§ **OBJECTIF 1**:
Dans le récit de ce week-end à Port Jeanne d'Arc, relevez toutes les personnes désignées par leur prénom.

§ **EXTRAIT**:
Il y a peu de temps, en présentant les espèces animales
introduites sur Kerguelen, j’en suis arrivée à parler d’ArMor, une ancienne
station d’élevage de saumons. En écrivant ces lignes
à ce moment-là, je ne m’attendais pas à pouvoir m’y rendre à peine quelques
jours plus tard.
Le Ross émergeant entre la brume et les nuages
Congé à PJDA - Week-end
du 18-20 août 2012
Le chaland quitte la flottille de PAF au petit matin dans un
calme comme seules les aubes d’un bout de monde perdu peuvent en offrir, même
si aujourd’hui il semble particulièrement exceptionnel. En effet, pas un
souffle de vent ne vient rider la surface du golfe soudain plus lisse qu’un
lac. Une écharpe de brouillard s’accroche aux îles qui semblent émerger d’un
rêve étrange en entendant le ronronnement du chaland.
L'île Mayès comme dans un rêve
Ces géantes de pierre
secouent alors leurs larges épaules pour faire glisser la couverture de nuage
blanc, laissant furtivement apparaître la noirceur de leurs côtes sculptées de
grèves ou de falaises. Puis, alors que l’Aventure II s’éloigne déjà, le silence
retombe sur Mayès, Australia ou Longue en
même temps que le voile de brume se referme sur elles, les isolant de
nouveau du reste du golfe.
Le chaland est plein, aussi bien en matériel qu’en
passagers. Quatorze à bord, Denis et Gwenn pour l’équipage, et douze VAT en
partance pour un week-end de détente entre nous. Seul Guillaume Magné-Sismo n’a
pu se libérer de l’étreinte de PAF, contraint d’assurer la routine de Géophy.
Voilà 9 mois que nous sommes tous arrivés à Kerguelen, et même presque 11 mois
pour Maxime, Alexis et Thibaut qui nous avait précédés via la campagne
océanographique KEOPS d’Octobre 2011. Pourtant, rares sont les occasions que
nous avons de passer du temps tous ensemble, les autres VAT étant tous
accaparés par leurs manips respectives, éparpillées sur le territoire de
Kerguelen.
Les 12 (sur 13) VAT de la mission Ker62
Photo de Thibaut ResNat
Pour ce week-end de loisir – à l’exception des ResNat qui
doivent effectuer un comptage de canards sur l’estran du hallage des Swains,
fine bande de terre reliant la presqu’île Jeanne d’Arc à la Grande Terre – nous
avons décidé de nous retrouver dans les ruines de Port Jeanne d’Arc, comme cela semble être la tradition à chaque génération de VAT.

§ **OBJECTIF 2**:
Transformez toutes les lignes des données ci-dessous en liste numérotée, sans garder les lignes vides.

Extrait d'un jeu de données
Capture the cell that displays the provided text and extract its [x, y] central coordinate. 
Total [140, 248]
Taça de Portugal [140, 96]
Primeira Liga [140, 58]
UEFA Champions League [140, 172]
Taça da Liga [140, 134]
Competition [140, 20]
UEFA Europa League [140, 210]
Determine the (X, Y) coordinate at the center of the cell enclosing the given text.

§ **CORRIGÉ 1**:
- Denis
- Gwenn
- Guillaume Magné-Sismo
- Maxime
- Alexis
- Thibaut

§ **CORRIGÉ 2**:
1. Capture the cell that displays the provided text and extract its [x, y] central coordinate. 
2. Total [140, 248]
3. Taça de Portugal [140, 96]
4. Primeira Liga [140, 58]
5. UEFA Champions League [140, 172]
6. Taça da Liga [140, 134]
7. Competition [140, 20]
8. UEFA Europa League [140, 210]
9. Determine the (X, Y) coordinate at the center of the cell enclosing the given text.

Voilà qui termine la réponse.